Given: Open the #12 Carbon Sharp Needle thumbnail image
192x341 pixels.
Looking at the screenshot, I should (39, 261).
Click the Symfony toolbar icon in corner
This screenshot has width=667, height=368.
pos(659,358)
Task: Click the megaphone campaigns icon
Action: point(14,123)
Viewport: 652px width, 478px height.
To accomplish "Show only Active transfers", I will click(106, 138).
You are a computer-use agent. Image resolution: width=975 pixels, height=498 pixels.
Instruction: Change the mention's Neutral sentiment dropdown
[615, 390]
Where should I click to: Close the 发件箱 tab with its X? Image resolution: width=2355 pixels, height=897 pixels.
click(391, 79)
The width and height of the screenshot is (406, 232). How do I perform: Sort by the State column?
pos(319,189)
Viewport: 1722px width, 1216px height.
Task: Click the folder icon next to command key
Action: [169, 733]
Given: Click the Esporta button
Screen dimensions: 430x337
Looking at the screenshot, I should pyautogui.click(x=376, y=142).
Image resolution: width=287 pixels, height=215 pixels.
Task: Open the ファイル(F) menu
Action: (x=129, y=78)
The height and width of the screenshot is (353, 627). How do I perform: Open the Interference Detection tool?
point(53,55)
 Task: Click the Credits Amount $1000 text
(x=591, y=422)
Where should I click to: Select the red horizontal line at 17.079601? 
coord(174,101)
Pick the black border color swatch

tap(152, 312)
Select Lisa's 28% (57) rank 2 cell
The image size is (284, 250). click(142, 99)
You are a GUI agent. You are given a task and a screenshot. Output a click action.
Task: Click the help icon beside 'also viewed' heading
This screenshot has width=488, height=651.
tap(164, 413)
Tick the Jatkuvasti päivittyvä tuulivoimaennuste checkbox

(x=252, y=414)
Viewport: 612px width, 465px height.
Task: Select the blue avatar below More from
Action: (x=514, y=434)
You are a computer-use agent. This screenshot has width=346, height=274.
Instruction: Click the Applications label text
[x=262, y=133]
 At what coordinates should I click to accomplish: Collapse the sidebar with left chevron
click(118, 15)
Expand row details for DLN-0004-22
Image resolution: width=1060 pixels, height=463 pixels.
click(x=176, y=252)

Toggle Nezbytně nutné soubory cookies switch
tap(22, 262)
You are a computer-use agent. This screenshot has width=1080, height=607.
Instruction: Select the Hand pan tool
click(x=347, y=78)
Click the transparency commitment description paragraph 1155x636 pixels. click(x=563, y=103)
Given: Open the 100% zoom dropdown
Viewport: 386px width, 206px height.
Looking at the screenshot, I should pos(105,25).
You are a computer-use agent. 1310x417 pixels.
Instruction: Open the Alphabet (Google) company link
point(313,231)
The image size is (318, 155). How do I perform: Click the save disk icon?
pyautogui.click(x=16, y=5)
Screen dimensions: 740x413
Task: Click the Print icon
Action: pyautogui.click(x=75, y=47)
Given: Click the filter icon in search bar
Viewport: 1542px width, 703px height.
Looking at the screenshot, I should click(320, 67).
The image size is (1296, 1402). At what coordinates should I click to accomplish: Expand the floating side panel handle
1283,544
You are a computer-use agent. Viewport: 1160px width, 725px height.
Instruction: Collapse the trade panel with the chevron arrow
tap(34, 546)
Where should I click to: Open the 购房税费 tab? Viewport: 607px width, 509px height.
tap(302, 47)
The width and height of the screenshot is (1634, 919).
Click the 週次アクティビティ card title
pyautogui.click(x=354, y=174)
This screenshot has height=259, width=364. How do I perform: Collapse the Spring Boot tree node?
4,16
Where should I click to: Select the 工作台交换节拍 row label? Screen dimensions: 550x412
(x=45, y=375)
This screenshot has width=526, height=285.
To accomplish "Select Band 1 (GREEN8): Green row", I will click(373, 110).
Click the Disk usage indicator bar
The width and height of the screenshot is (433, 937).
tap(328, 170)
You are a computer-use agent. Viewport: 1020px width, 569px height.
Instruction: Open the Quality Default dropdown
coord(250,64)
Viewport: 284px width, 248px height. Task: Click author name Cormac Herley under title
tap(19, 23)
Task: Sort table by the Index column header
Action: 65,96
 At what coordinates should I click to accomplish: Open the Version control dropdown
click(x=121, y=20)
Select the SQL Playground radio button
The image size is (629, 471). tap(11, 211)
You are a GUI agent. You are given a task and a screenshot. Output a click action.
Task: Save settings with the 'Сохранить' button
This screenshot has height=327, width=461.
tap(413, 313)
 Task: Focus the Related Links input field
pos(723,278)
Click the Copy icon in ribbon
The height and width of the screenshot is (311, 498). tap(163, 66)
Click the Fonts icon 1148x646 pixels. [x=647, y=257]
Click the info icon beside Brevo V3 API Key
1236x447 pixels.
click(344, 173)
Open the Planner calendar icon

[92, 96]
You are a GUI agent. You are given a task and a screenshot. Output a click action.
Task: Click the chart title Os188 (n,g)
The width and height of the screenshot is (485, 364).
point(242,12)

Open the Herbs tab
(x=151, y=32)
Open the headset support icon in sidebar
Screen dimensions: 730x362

■ Problem details
The first line of the entries above and every line after it, up to and including the line with "Viewport: 652px width, 478px height.", should be set down exactly.

■ Answer space
Given: Open the #12 Carbon Sharp Needle thumbnail image
192x341 pixels.
Looking at the screenshot, I should (39, 261).
Click the Symfony toolbar icon in corner
This screenshot has width=667, height=368.
pos(659,358)
Task: Click the megaphone campaigns icon
Action: point(14,123)
Viewport: 652px width, 478px height.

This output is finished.